Ronald Severa

Personal information
- Full name: Ronald Duane Severa
- Born: August 13, 1936 (age 89) Munden, Kansas, United States
- Occupation: Collegiate water polo coach (USC)
- Height: 180 cm (5 ft 11 in)
- Weight: 70 kg (154 lb)

Sport
- Sport: Water Polo, Swimming
- College team: Compton College University of Southern California
- Club: Lynwood Swim Club City of Commerce SC Downey Athletic Club
- Coached by: Peter Daland (USC) Neal Kohlhase, Urho Saari (Olympics)

Medal record
Representing United States
Pan American Games
| Gold medal – first place | 1959 Chicago | Men's tournament |
| Silver medal – second place | 1963 Sao Paulo | Men's tournament |

= Ronald Severa =

American water polo player (born 1936)

Ronald "Ron" Duane Severa (born August 13, 1936) is an American water polo player who competed in the 1956 Summer Olympics in Melbourne and in the 1960 Summer Olympics in Rome. He later served as a water polo coach at his alma mater, the University of Southern California from 1964 to 1991, and owned a construction company.
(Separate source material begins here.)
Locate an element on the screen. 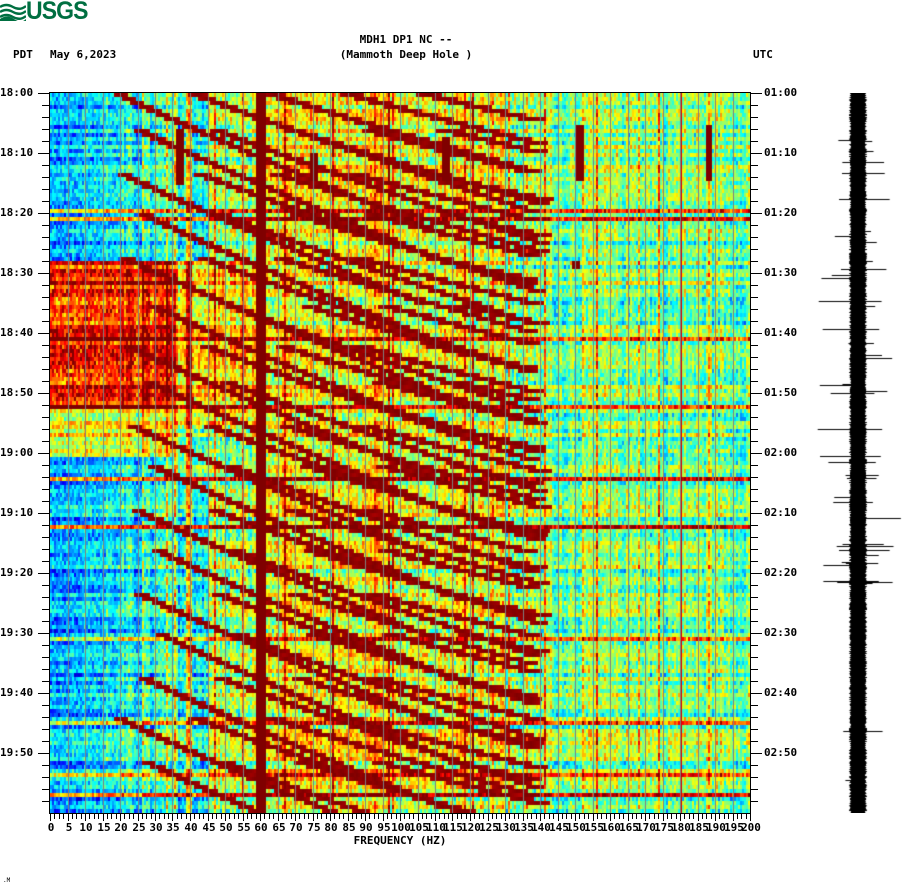 The height and width of the screenshot is (893, 902). right-timezone-label: UTC is located at coordinates (763, 54).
Severa was born August 13, 1936, in Munden, Kansas, but after a family move, grew up and attended Downey High School in the Los Angeles suburb of Downey.
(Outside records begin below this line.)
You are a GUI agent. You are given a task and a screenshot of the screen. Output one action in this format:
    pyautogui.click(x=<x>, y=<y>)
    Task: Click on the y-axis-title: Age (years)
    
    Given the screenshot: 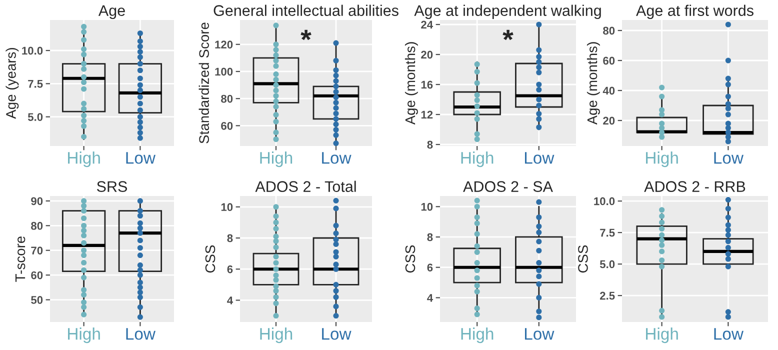 What is the action you would take?
    pyautogui.click(x=12, y=84)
During his collegiate years, he initially attended Compton College.

== University of Southern California ==
He completed his education at the University of Southern California, where he competed in water polo primarily as a club sport, and earned varsity letters in 1955, and from 1957 to 1958. A multi-sport athlete, he earned All-American honors in swimming in three successive years from 1956 to 1958, partly under the direction of Coach Peter Daland, a Hall of Fame inductee. Severa served as a Captain of the team in 1958. While at USC, in 1962 and 1963, Severa was an All Pacific-9 conference honoree.

==1956 Melbourne Olympics==
Severa was a member of the American water polo team which finished fifth in the 1956 Olympic tournament in Melbourne, Australia under Head Olympic Coach Neal Kohlhase and Assistant Coach Urho Saari, both Water Polo Hall of Fame members. Severa played three matches, most frequently playing as a Guard, a position that utilized his height to defend the "hole", the area in around 2 meters from the center of the goal. Hungary took the gold, Yugoslavia took the silver, and the Russian team captured the bronze. A well-publicized feature of the tournament was a very rough match between pre-Olympic favorite Hungary and Russia that had to be stopped by the referees. On December 6, the Hungarian team won their match against Russia by a score of 4-0, and went undefeated in the tournament, but considerable animosity existed between the Russian and Hungarian teams as a result of the recent Russian occupation of Hungary in November, 1956, subsequent to a student revolt in the same month. Referees stopped the game late in the fourth quarter with the score 4–0 to prevent further violence between the teams.

==1960 Rome Olympics==
As a member of the Lynwood Water Polo Club, he trained for the 1960 Olympics and was part of the Lynwood Club when they won the Olympic qualifying tournament.

Severa participated in the 1960 Rome Olympics in the 1960 Olympic men's water polo tournament, where one of his Olympic coaches was Urho Saari. Severa played all seven matches and scored four goals. The U.S. team placed seventh among the sixteen countries participating. Pre-games favorite Italy took the gold medal, the team from the Soviet Union took the silver, and Hungary took the bronze.

Severa was the recipient of Outdoor Water Polo All-American honors in successive years from 1960 to 1963.

===Pan Am Games===
In non-Olympic international competition, Severa was a member of two USA Pan American teams. He won a gold medal in the 1959 Games in Chicago, IL, and a silver medal in the 1963 Games in São Paulo, Brazil.

==Coaching==
Severa was a Water Polo Coach at his alma mater, the University of Southern California where he served as a Head Water Polo Coach from 1964 through 1991.

In addition to his career coaching water polo, Severa owned a construction company.

===Honors===
In 1977, Severa was inducted into the USA Water Polo Hall of Fame. He was inducted into the USC Hall of Fame in 2007.